DATA LISTING:

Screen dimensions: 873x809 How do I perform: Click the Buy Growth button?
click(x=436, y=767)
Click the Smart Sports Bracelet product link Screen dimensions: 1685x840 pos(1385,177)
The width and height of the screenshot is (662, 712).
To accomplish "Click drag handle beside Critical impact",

WORK TASK: I would like you to output every record exactly as written.

ANSWER TO THE EXERCISE:
Screen dimensions: 873x809 How do I perform: Click the Buy Growth button?
click(x=436, y=767)
Click the Smart Sports Bracelet product link Screen dimensions: 1685x840 pos(1385,177)
The width and height of the screenshot is (662, 712).
To accomplish "Click drag handle beside Critical impact",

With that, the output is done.